Calibrated Model-Based Deep Reinforcement Learning
Abstract: Accurate estimates of predictive uncertainty are important for building effective model-based reinforcement learning agents. However, predictive uncertainties --- especially ones derived from modern neural networks --- are often inaccurate and impose a bottleneck on performance. Here, we argue that ideal model uncertainties should be calibrated, i.e. their probabilities should match empirical frequencies of predicted events. We describe a simple way to augment any model-based reinforcement learning algorithm with calibrated uncertainties and show that doing so consistently improves the accuracy of planning and also helps agents to more effectively trade off exploration and exploitation. On the HalfCheetah MuJoCo task, our system achieves state-of-the-art performance using 50% fewer samples than the current leading approach.

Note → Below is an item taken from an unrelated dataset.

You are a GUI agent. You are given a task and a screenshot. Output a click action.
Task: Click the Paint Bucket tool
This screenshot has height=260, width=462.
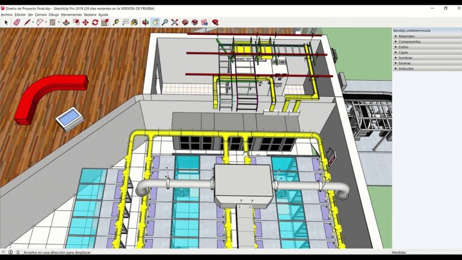pos(134,22)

Our findings suggest that calibration can improve the performance and sample complexity of model-based reinforcement learning with minimal computational and implementation overhead.
Citations
Code based heavily on https://github.com/kchua/handful-of-trials/. For running instructions and configuration arguments, see that repo.
Running Experiments
Experiments for a particular environment can be run using:
python scripts/mbexp.py
-env ENV (required) The name of the environment. Select from
[cartpole, reacher, pusher, halfcheetah].
-ca CTRL_ARG (optional) The arguments for the controller
(see section below on controller arguments).
-o OVERRIDE (optional) Overrides to default parameters
(see section in code [repo](https://github.com/kchua/handful-of-trials/) on overrides).
-logdir LOGDIR (optional) Directory to which results will be logged (default: ./log)
-calibrate (optional) Enables calibration in experiment. By default, calibration is disabled.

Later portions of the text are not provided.